Winter is just around the corner. With it comes the wind, rain, cold, and snow that makes fall the perfect time to prepare for it. Most people know that they should drain and remove hoses, bring garden tools inside, and plug up drafty doorways. But there are things you may not have thought about during your winterizing efforts. Here are seven things people often forget when winterizing.
1. Patio Furniture
Some patio furniture can stay outside to endure the elements, while other furniture should be put under a cover for protection. All outdoor supplies and furniture should be cleaned prior to storage. Apply a layer of protective car wax to aluminum furniture. Touch up scratches and apply a coat of protective spray paint to wrought iron. Clean plastic and bring it inside so it doesn’t get too brittle and crack. Synthetic wicker can withstand the elements but bring rattan indoors to avoid moisture damage. Anything ceramic, from pots to water features to tile tabletops, should be stored indoors. Ceramic will crack and flake in extremely cold temperatures.
Whether you have a travel trailer, motorhome, or tent trailer, be sure to drain all water from the systems. Cover the tires, or better yet, the entire vehicle. Leave absorbent pellets inside to keep the level of moisture low and make sure there is no food left that might attract rodents.

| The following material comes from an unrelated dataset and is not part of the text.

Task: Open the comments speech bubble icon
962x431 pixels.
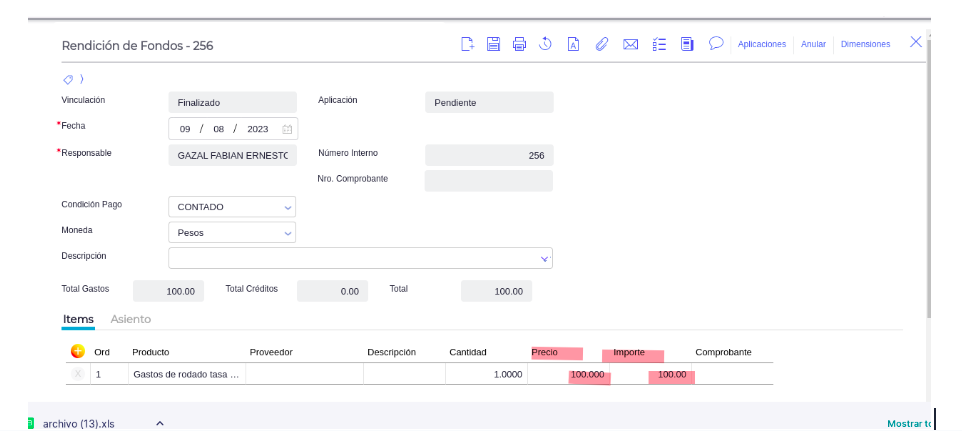Action: tap(716, 44)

Check French drains running from the backyard to the street for any blockages. Make sure they are running freely so you don’t have back-ups during heavy rains. Get a ladder and look inside your gutters. Remove any debris in the gutter as well as the downspouts.
4. Sprinkler Systems
Where there’s water, there is the potential for freezing temperatures to burst a pipe. Once the hot summer watering season ends, winterize your sprinkler system so it is damage-free and ready to work when spring and summer appear once again. Next, turn off water valves to outdoor faucets, drain the line, and use faucet covers to keep the pipes warm.
5. Power Equipment
As the seemingly endless days of working in the yard close shop for the winter, take care of your outdoor power equipment. Clean metal blades on lawnmowers and rototillers so they don’t rust. Drain the gas and oil from machines that will be sitting for the winter. Old gas and oil can ruin an engine, causing more work in the spring.
In addition to your house, your car also needs some winterizing efforts to keep it running through the cold days ahead. Check all the fluids, especially the antifreeze. Take a long hard look at your battery. If it is nearing the date punched out on the sticker, consider picking up a new one, and replace your wiper blades before the rainy season hits. Hot summer temperatures dry out wiper blades and reduce their efficiency. Always remember to keep an emergency kit in your trunk.
Old man winter brings a variety of challenges, many of which can leave you without power. Make sure you have an alternate cooking source and backup battery power. Also, check your flashlights to make sure they are working properly before the days become short. Stock up on enough food for your family for a minimum of three days and store water that is easily accessible in the case of frozen pipes inside your home. Don't forget to store enough water and food for pets in the event of an emergency.